**Problem details:**
Continue the profile of Bahrain's cluster munition policy, starting right after its final sentence.

**Extracted text:**
****************

Bahrain is not party to the Mine Ban Treaty. Bahrain is however a State Party to the Convention on Conventional Weapons (CCW).

Production, transfer, and stockpiling

Bahrain is not known to have produced or exported cluster munitions, but it possesses a stockpile.

Bahrain imported cluster munitions from the US in the past, receiving 30,000 surplus M509A1, M449A1, and M483 artillery projectiles containing a total of 5.06 million dual-purpose improved conventional munition (DPICM) submunitions from 1995–2001.[6]

Bahrain has also received M26 cluster munition rockets and ATACMS-1A missiles from the US, containing more than one million submunitions for M270 Multiple Launch Rocket System (MLRS) launchers.[7] It purchased 151 M26A1 MLRS extended range rocket pods (six missiles per pod; 644 submunitions per rocket) from the US in 1996, as well as 55 rocket pods in 1997 and 57 rocket pods in 2003.[8] In 2000, Bahrain purchased 30 M39 ATACMS-1A missiles, each with 950 M74 submunitions.[9] In March 2022, the US announced a US$176 million request from Bahrain to purchase upgrades in order to convert nine of its M270 MLRS launchers to a M270 A1 minimum configuration, which does not include the previous cluster munition variants.[10]

Jane’s Information Group has also listed United Kingdom (UK)-made BL755 cluster bombs in the inventory of Bahrain’s air force, and reports that Bahrain possesses the Hydra-70 air-to-surface unguided rocket system, though it is not known if this includes the M261 submunition variant.[11]

Use

Bahrain is not known to have used cluster munitions. However, since March 2015, Bahrain has participated in a Saudi Arabia-led joint military operation in Yemen that has used cluster munitions against Houthi forces, also known as Ansar Allah.



[1] In 2016, a diplomat from Bahrain said the government’s position on joining the convention had not changed. ICBL-CMC meeting with Aysha Hamad, Third Secretary, Permanent Mission of Bahrain to the UN in New York, New York, October 2016. In 2011, an official said Bahrain was studying the convention and considering joining, while taking into account the “positions of other states in the region.” Statement by Amb. Karim E. al-Shakar, Undersecretary of International Affairs, Ministry of Foreign Affairs, at a Monitor event, Manama, 2 January 2011. Notes by Protection Against Armaments and their Consequences. In 2009, a government minister said that Bahrain was studying the possibility of joining the convention, which he described as necessary “to avoid further civilian casualties from these weapons.” The minister also noted that “Bahrain was closely involved in the process of negotiating the Convention…driven by my Government’s deep concern to ensure the protection of civilians from such indiscriminate weapons.” Letter from Khalid bin Ahmed al-Khalifa, Minister of State for Foreign Affairs, to Human Rights Watch (HRW), 23 August 2009. The letter was forwarded to HRW by the Embassy of Bahrain in Washington, DC, 11 September 2009.

****************

**Data for review:**
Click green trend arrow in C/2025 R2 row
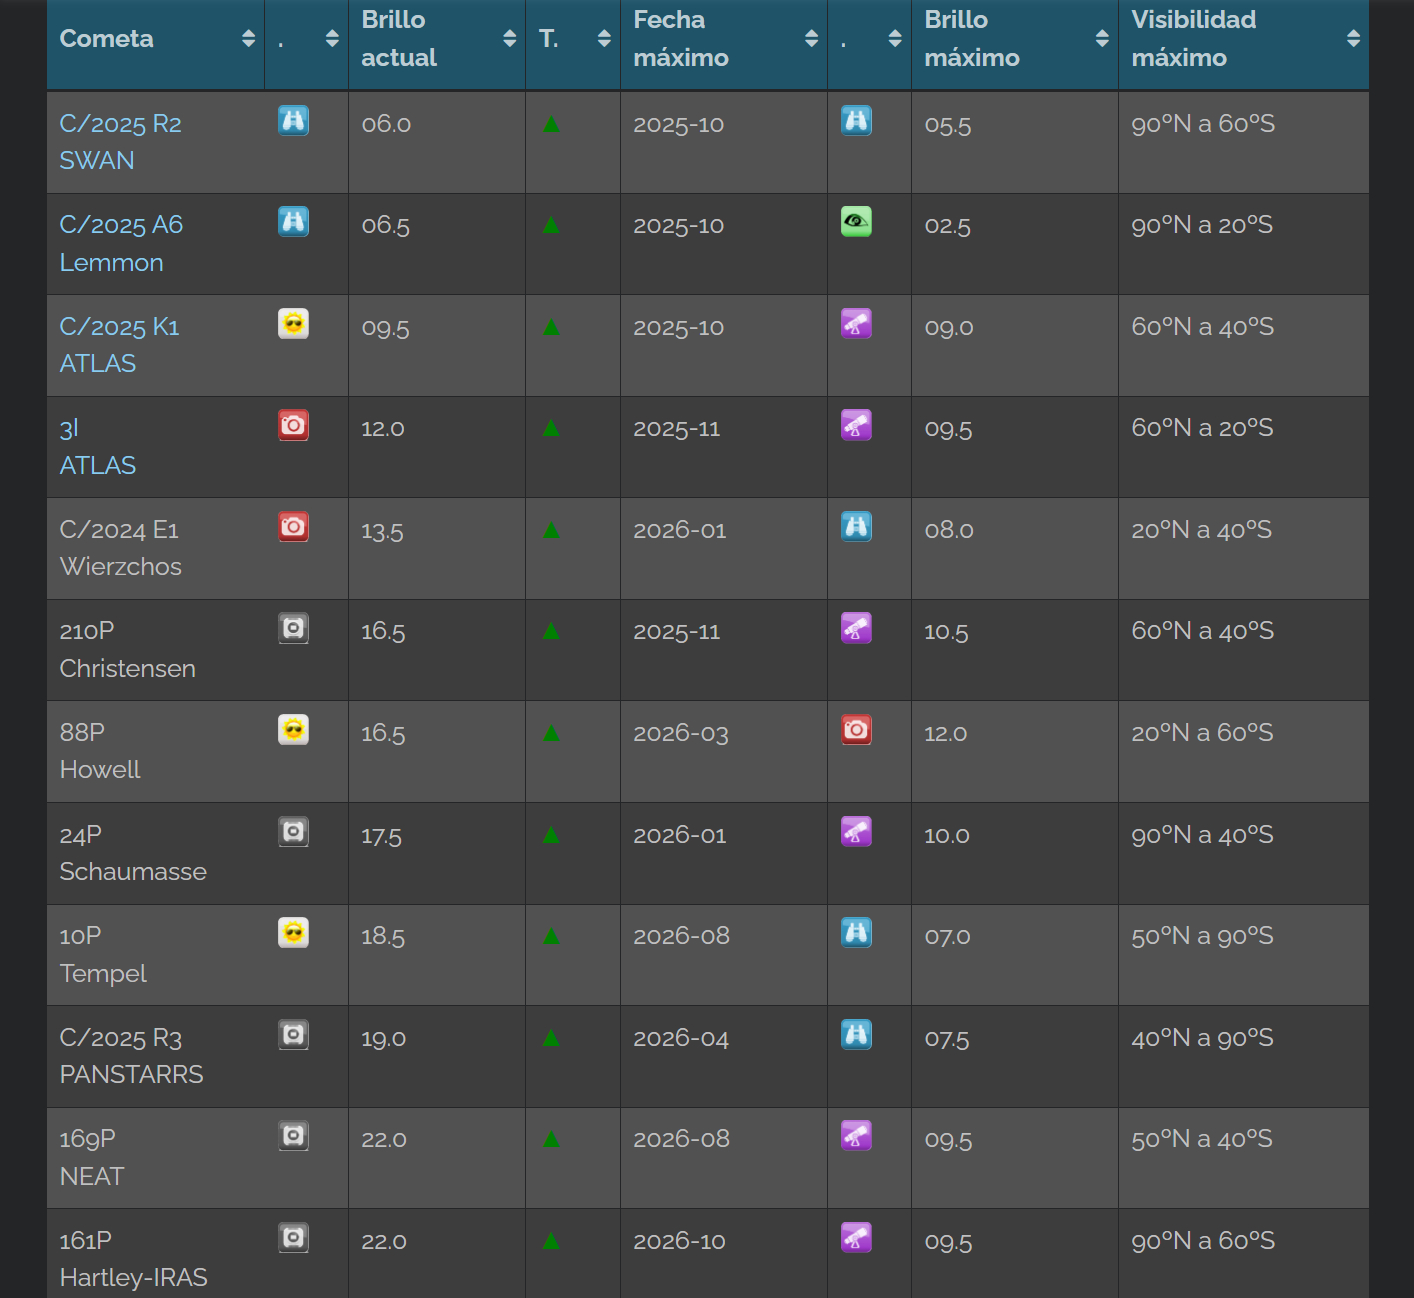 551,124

****************

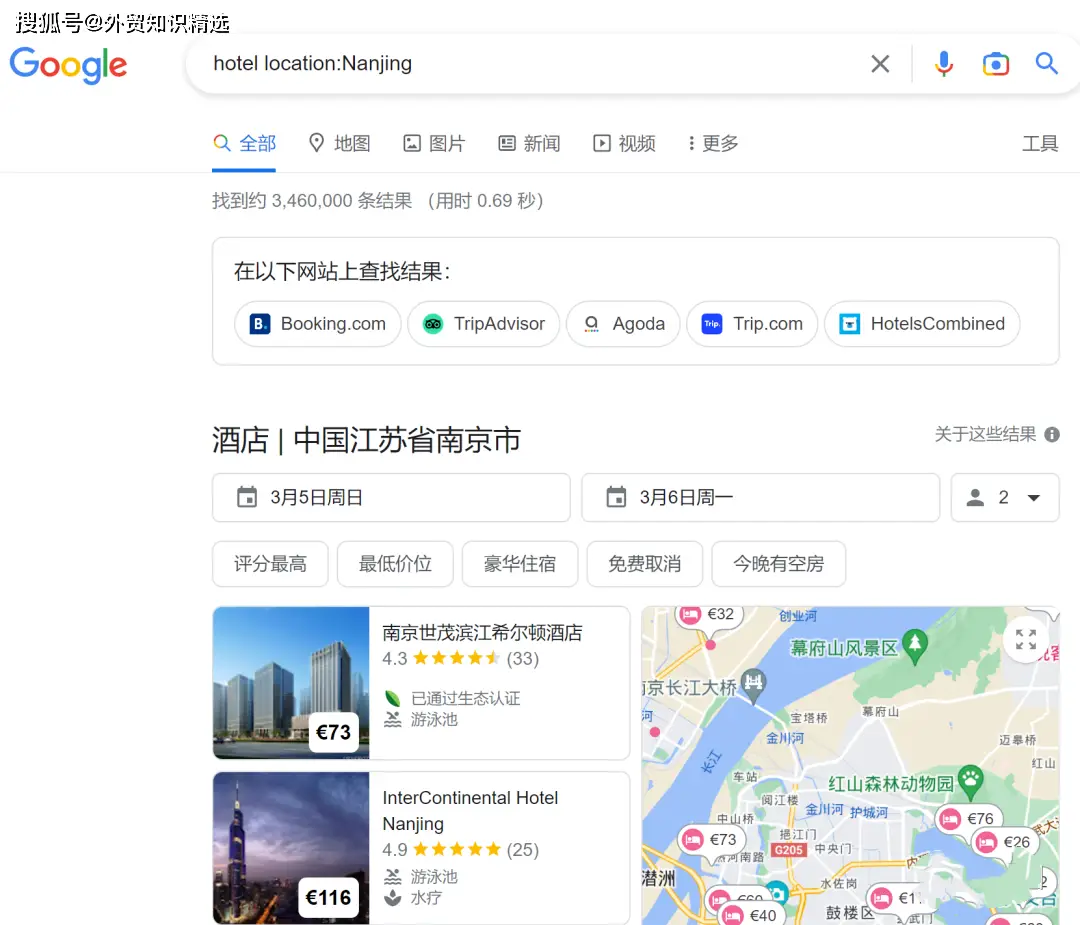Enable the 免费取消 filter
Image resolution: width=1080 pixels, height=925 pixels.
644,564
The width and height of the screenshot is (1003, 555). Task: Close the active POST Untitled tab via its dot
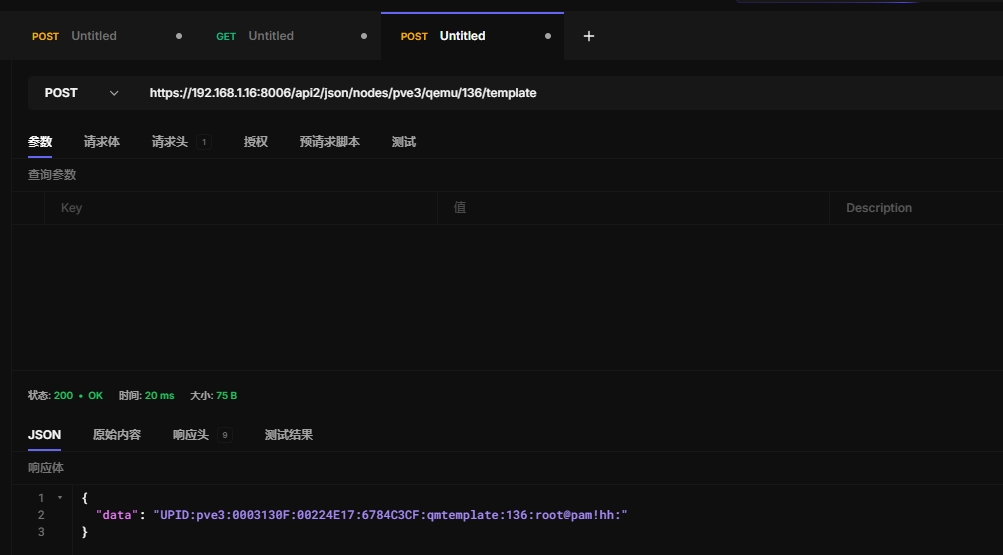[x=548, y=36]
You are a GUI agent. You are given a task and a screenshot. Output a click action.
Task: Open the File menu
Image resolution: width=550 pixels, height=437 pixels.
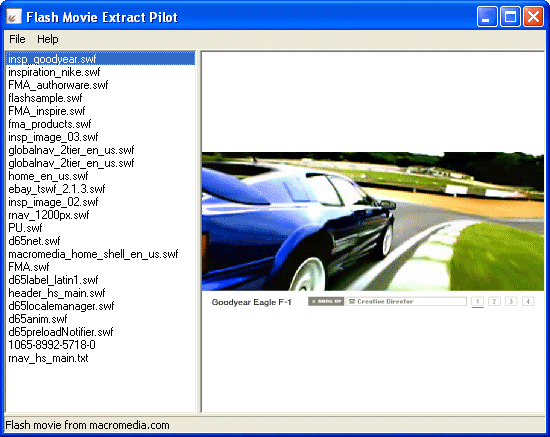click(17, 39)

****************

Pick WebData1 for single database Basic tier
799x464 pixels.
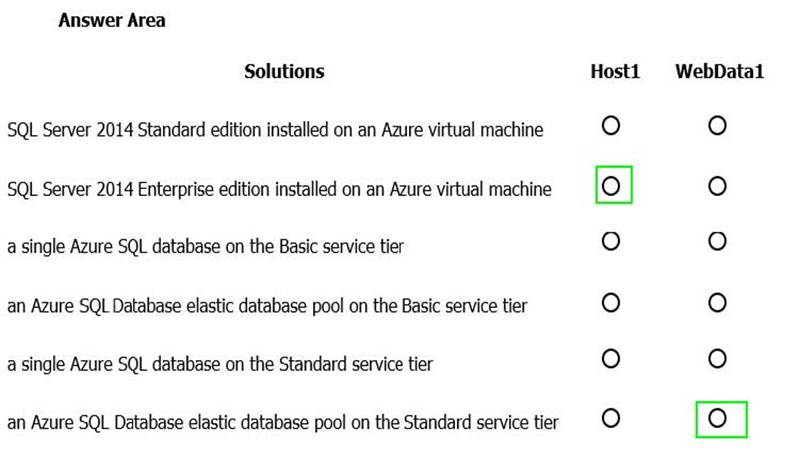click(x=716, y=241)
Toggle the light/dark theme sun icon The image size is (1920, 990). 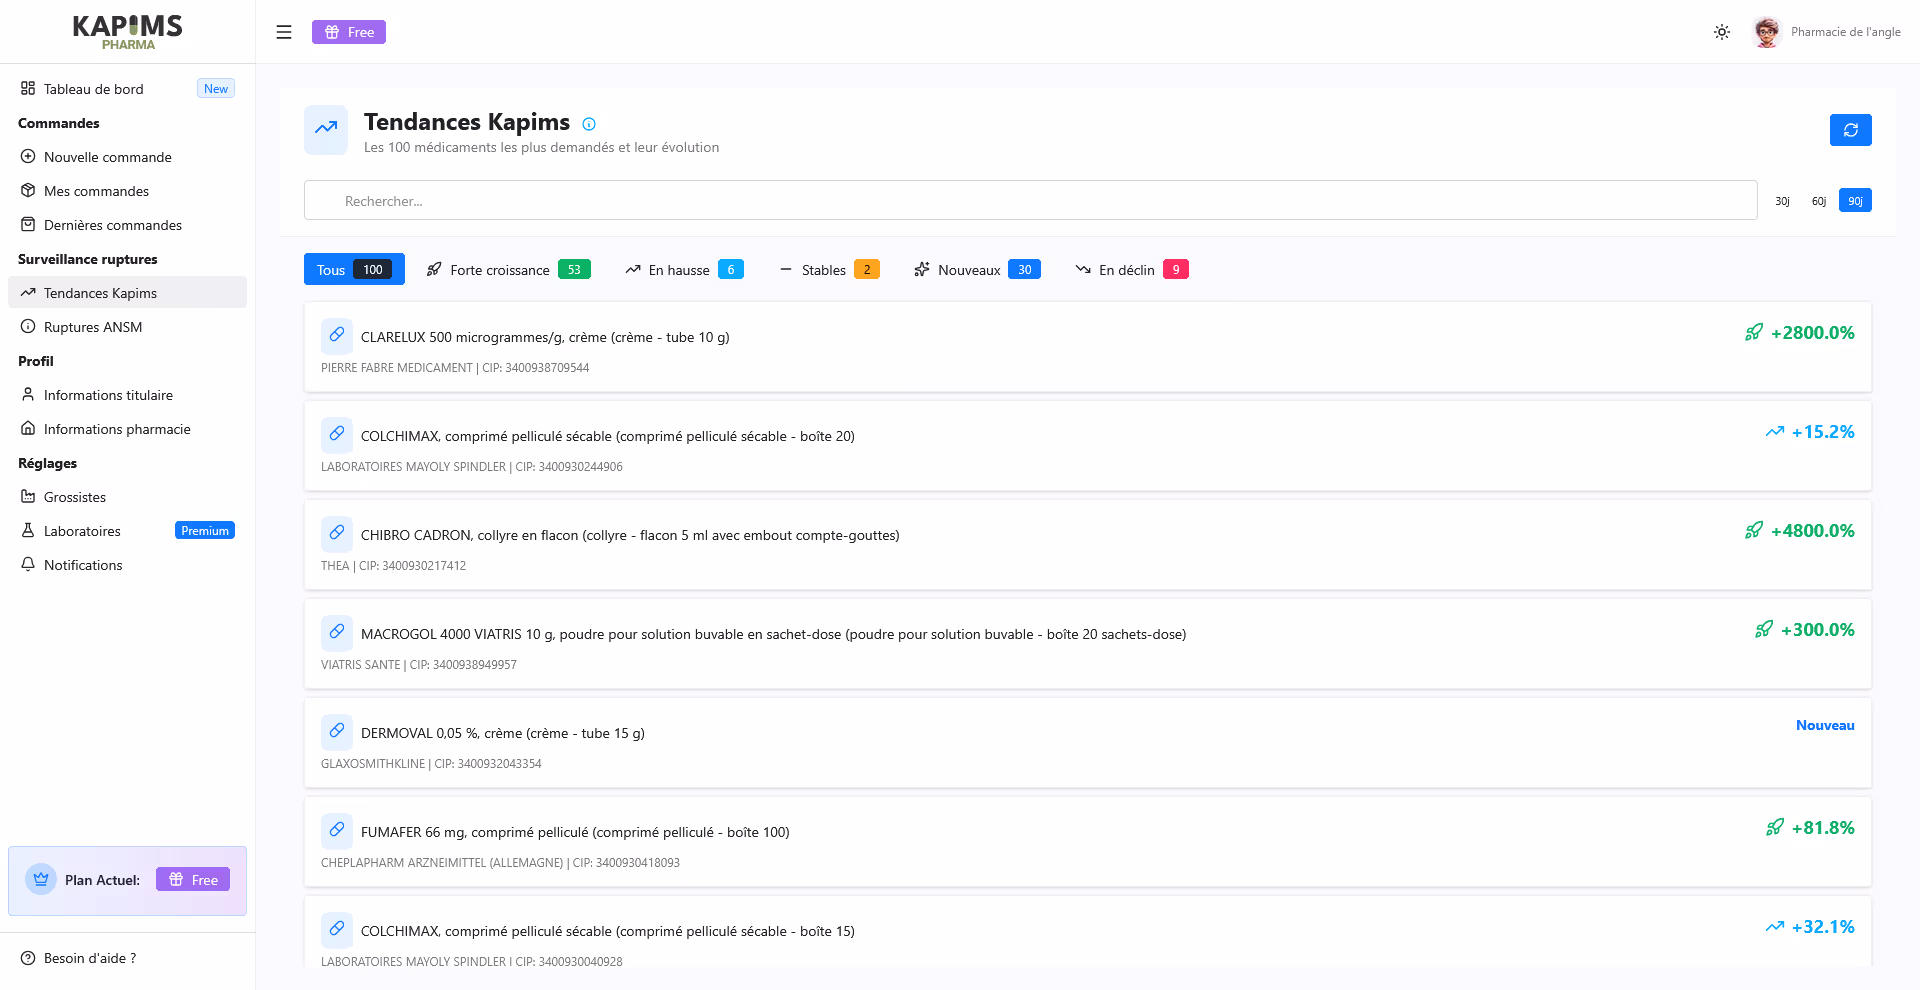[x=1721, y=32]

****************

**Response below:**
[2] For details on Bahrain’s cluster munition policy and practice up to early 2009, see HRW and Landmine Action, Banning Cluster Munitions: Government Policy and Practice (Ottawa: Mines Action Canada, May 2009), pp. 189–190.

[3] Statement by Amb. al-Shakar, Ministry of Foreign Affairs, Wellington Conference on Cluster Munitions, 18 February 2008.

[4]Implementation of the Convention on Cluster Munitions,” UNGA Resolution 76/47, 6 December 2021.

[5]Situation of human rights in the Syrian Arab Republic,” UNGA Resolution 75/228, 24 December 2021. Bahrain voted in favor of similar resolutions from 2013–2020.

[6] Defense Security Cooperation Agency, US Department of Defense, “Excess Defense Articles (EDA),” undated.

[7] Ibid.

[8] US Department of Defense, “Memorandum for Correspondents No. 091-M,” 10 May 1996; and Lockheed Martin Corporation press release, “Bahrain Purchases Lockheed Martin’s Multiple Launch Rocket System Extended-Range Rockets,” 20 December 2003.

[9] US Department of Defense, “News Release No. 591-00: Proposed Foreign Military Sale to Bahrain Announced,” 26 September 2000. The 30 ATACMS missiles contained a total of 28,500 submunitions.

[10] Defense Security Cooperation Agency, US Department of Defense, “Bahrain – M270 Multiple Launch Rocket Systems (MLRS) Upgrade,” 24 March 2022.

[11] Colin King, ed., Jane’s Explosive Ordnance Disposal, CD-edition, 14 December 2007 (Surrey: Jane’s Information Group, 2008).